80leaves 80leaves - 11 days ago 11x
Android Question

Handler vs AsyncTask vs Thread

I got slightly confused about the differences between Handlers, AsyncTasks and Threads in Android. I've read quite a few blogs and questions here in stackoverflow.

Handlers are background threads that provide you to communicate with the UI. Updating a progressbar for instance should be done via Handlers. Using Handlers you have the advantage of MessagingQueues, so if you want to schedule messages or update multiple UI elements or have repeating tasks.

AsyncTasks are similar, infact they make use of Handlers, but doesn't run in the UI thread, so its good for fetching data, for instance fetching webservices. Later you can interact with the UI.

Threads however can't interact with the UI, provide more "basic" threading and you miss all the abstractions of AsyncTasks.
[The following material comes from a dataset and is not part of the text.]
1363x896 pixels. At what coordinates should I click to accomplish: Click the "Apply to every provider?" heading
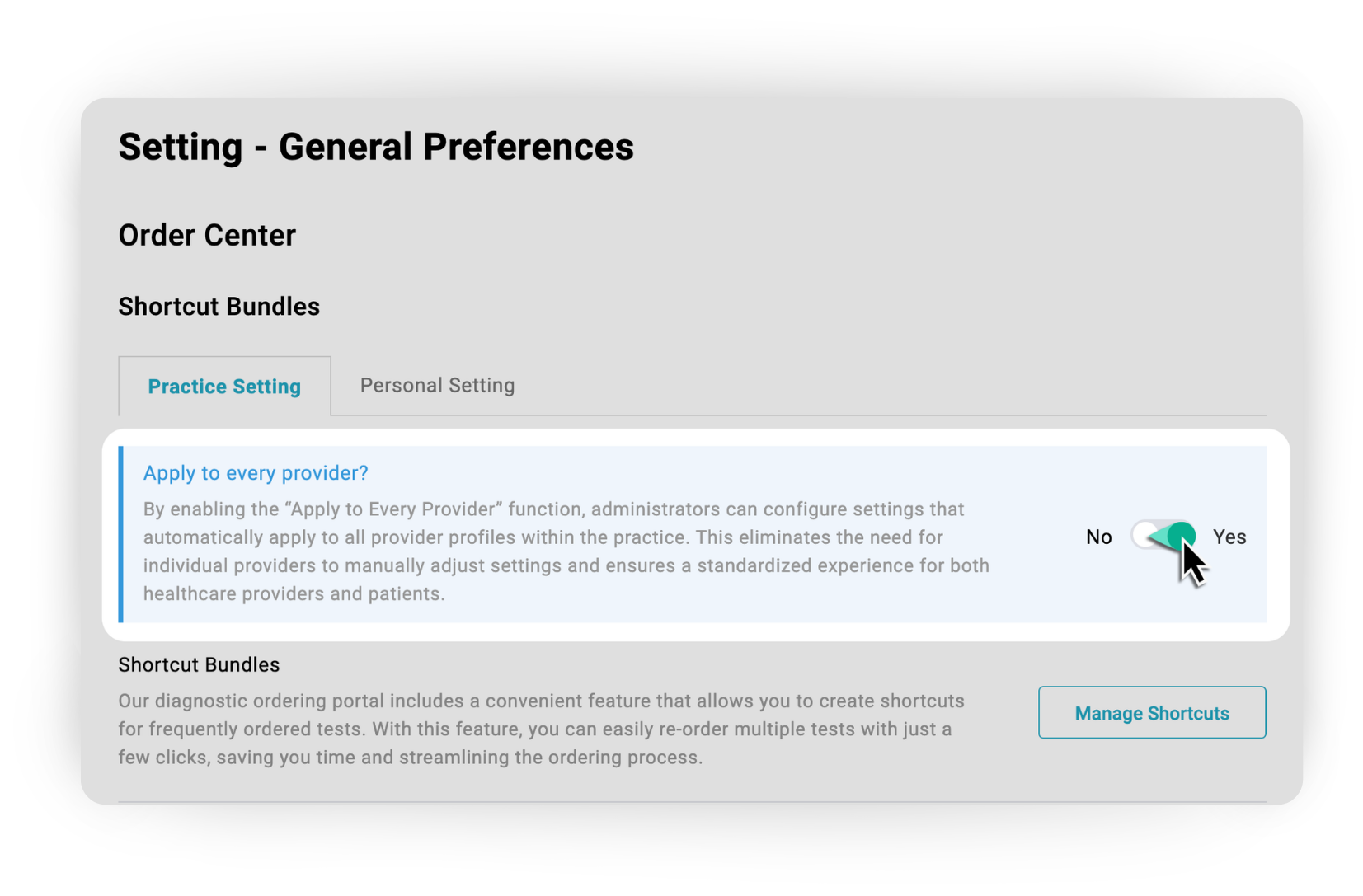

However I would like to have a socket connection run in a service. Should this be run in a handler or a thread, or even an asynctask? UI interaction is not necessary at all. Does it make a difference in terms of performance which I use?

hqt hqt

If you look at the source code of AsyncTask and Handler, you will see their code is written purely in Java. (Of course, there are some exceptions, but that is not an important point.)

So there is no magic in AsyncTask or Handler. They just make your job easier as a developer.

For example: If Program A calls method A(), method A() could run in a different thread with Program A.You can easily verify it using:

Thread t = Thread.currentThread();    
int id = t.getId();

Why you should use a new thread? You can google for it. Many many reasons.

So, what is the difference between Thread, AsyncTask, and Handler?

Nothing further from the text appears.